While the announcement that dunnhumbyUSA will build a new office tower for its headquarters in downtown Cincinnati is good news, the whole situation may be a major missed opportunity for the region’s urban core.

On Monday dunnhumbyUSA announced that they had found a location for their new expanded headquarters. The consumer analytics company will build a new office tower at Fifth and Race in downtown Cincinnati.

The embattled property had long been seen as a site for a tower by city leaders. Development plans, at some point or another, had called for a department store, theater, condo tower, office tower, or some combination thereof. Both Eagle Realty and Towne Properties had failed at developing the site beyond the surface parking lot currently located there.

As one of the most ardent supporters of Cincinnati’s urban core, I am here to say that I am disappointed by this news. Yes, it is exciting that Cincinnati will be getting yet another tower built in its urban core as so much other investment takes place. And yes, it is terrific that a young company is flourishing in Cincinnati. The problem, however, is more complex.


A new office tower will soon rise from the center-left of this vantage point as dunnhumbyUSA builds its new headquarters in downtown Cincinnati. Photograph by Randy A. Simes for UrbanCincy.

As the renaissance continues to progress in Cincinnati’s urban core, the city must seize every opportunity to inject life where life has long since been vacant. The activity that follows should be thought about in a logical manner. What kinds of activities are found in what parts of the center city, and what is needed?

In the case of the notorious Fifth and Race location, what is needed is after-hours street life. It is currently an area vibrant during the business day, but struggles to support businesses and street activity into the evenings and weekends. The development of a new office tower there does not address either of those issues.

Yes, the new dunnhumbyUSA tower will be a boon for city coffers and develop a long underutilized piece of property just a block from Fountain Square. But the central business district needs more residents if it ever wants to support the likes of a grocery store, theater or other service retail. And there are very few sites well-suited for a high-rise residential tower beyond the Fifth and Race location that will now be occupied by a shiny new office tower.

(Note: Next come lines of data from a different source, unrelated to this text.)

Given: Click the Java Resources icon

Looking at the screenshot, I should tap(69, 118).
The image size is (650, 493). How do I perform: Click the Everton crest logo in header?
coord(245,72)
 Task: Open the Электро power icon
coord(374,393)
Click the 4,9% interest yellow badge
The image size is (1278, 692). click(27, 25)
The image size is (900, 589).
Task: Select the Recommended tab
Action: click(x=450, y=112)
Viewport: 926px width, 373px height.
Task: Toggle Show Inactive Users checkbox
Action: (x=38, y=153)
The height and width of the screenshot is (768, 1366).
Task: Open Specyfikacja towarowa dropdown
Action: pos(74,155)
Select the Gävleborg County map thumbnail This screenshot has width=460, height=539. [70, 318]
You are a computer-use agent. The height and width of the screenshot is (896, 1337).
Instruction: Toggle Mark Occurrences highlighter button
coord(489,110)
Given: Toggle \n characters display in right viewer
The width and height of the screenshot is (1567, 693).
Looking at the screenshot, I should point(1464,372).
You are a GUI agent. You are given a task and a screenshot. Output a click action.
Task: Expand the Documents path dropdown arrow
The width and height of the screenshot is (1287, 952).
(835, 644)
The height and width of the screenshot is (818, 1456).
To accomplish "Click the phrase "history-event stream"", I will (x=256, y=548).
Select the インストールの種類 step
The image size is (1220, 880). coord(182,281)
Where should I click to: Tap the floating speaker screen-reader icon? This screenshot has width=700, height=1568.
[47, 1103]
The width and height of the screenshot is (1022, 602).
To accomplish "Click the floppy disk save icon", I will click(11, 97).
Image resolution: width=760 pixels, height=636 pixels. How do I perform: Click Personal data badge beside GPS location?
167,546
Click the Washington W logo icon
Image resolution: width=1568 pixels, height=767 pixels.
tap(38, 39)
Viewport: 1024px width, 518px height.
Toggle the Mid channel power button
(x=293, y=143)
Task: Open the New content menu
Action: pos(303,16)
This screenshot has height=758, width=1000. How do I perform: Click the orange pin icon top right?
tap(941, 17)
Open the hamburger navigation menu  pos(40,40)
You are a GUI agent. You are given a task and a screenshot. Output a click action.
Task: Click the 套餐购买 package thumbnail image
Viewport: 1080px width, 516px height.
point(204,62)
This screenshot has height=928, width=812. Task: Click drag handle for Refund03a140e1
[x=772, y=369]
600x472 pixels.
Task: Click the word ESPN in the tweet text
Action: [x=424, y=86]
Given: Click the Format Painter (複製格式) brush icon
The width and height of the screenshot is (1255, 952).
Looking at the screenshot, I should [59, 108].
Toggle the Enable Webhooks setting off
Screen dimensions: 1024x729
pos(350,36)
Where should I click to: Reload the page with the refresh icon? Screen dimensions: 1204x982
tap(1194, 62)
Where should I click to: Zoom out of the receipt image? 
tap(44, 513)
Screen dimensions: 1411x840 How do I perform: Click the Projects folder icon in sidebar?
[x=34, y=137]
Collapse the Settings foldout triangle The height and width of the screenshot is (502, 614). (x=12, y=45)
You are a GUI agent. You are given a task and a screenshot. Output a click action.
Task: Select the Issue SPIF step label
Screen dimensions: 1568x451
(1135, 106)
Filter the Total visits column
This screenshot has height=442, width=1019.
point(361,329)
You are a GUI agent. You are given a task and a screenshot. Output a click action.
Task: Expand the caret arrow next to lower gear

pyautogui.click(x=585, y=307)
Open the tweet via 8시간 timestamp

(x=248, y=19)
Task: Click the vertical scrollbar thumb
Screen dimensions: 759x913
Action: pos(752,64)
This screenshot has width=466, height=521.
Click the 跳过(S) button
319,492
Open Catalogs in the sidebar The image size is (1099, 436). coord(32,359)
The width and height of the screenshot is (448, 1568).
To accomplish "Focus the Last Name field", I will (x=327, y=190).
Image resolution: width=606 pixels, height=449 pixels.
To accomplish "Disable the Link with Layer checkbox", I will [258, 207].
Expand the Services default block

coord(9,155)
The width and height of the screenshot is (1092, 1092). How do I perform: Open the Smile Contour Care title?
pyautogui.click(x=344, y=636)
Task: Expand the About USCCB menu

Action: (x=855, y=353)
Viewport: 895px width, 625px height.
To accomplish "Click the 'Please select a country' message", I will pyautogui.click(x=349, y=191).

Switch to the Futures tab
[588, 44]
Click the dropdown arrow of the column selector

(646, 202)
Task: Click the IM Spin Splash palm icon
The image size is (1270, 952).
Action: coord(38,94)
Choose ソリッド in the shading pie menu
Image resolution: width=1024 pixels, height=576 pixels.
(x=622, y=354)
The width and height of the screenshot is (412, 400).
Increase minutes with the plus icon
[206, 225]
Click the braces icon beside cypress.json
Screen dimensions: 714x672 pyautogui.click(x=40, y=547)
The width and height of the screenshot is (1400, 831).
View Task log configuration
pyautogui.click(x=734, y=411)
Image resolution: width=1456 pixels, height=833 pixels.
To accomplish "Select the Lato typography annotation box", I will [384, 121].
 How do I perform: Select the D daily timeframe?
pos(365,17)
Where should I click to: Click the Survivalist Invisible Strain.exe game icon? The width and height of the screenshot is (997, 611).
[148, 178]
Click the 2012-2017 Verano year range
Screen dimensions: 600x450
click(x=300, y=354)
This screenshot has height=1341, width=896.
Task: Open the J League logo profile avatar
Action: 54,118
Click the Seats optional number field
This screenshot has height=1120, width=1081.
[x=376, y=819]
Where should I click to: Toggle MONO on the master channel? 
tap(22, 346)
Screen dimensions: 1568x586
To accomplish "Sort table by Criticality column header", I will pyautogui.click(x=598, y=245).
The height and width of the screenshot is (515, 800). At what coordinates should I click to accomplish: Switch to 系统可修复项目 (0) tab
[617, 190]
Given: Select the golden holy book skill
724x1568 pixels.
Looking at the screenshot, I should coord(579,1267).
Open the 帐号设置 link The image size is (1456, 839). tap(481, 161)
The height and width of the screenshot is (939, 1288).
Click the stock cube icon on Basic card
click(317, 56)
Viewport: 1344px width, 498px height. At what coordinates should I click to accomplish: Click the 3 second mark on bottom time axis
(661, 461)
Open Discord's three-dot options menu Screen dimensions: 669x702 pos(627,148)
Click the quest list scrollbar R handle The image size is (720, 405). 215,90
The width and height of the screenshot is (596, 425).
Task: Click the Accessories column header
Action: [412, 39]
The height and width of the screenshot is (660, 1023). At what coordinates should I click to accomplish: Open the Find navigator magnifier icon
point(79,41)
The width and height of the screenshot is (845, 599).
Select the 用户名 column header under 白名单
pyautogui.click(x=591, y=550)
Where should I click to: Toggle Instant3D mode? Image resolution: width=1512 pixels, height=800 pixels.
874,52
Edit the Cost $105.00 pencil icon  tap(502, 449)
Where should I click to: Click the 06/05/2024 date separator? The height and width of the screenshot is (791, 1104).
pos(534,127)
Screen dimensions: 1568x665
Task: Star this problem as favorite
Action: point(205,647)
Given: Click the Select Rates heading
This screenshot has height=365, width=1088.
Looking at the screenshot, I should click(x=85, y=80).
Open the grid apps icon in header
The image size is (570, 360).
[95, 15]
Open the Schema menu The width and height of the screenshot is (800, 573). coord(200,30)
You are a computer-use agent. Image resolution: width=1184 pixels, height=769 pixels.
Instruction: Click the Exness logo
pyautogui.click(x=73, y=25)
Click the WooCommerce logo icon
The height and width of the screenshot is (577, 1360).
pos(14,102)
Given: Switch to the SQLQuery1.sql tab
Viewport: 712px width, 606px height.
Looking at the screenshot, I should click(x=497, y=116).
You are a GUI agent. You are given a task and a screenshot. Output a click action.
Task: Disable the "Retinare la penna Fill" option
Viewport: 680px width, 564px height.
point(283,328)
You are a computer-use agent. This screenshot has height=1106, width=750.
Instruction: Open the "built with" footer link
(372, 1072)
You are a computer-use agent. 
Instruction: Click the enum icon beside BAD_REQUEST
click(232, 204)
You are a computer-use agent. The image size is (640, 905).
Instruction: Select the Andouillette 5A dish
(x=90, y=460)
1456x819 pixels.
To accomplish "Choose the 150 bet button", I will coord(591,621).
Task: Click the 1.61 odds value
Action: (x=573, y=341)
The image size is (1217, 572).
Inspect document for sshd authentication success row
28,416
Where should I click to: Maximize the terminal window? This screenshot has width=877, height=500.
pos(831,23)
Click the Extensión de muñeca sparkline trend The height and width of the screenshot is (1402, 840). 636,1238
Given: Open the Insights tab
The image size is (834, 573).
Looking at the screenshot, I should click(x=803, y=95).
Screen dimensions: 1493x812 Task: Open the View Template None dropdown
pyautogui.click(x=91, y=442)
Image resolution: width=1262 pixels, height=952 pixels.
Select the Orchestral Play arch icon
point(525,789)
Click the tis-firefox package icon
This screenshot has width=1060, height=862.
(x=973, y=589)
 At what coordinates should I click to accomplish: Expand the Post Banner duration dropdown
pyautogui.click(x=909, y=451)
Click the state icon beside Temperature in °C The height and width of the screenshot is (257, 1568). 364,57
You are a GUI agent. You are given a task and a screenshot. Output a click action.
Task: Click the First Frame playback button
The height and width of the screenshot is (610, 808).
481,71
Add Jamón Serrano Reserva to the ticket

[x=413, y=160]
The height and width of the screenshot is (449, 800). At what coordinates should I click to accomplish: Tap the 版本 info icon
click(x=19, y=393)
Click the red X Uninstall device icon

The alternate location for dunnhumbyUSA’s new tower would have been at The Banks where an office tower has been proposed at the corner of Second and Walnut streets. This is an area that is, infact, in need of daytime activity. Unlike the rest of the central business district, The Banks is primarily made up of high density residential and other entertainment that fills the streets into the evenings. What The Banks does not have is daytime business activity, and dunnhumbyUSA would have provided just that.

Furthermore, a location at The Banks would guarantee increased parking revenues at the county-owned garages sitting beneath the development. This, in turn, would help to pay off the stadium debt that is crippling Hamilton County.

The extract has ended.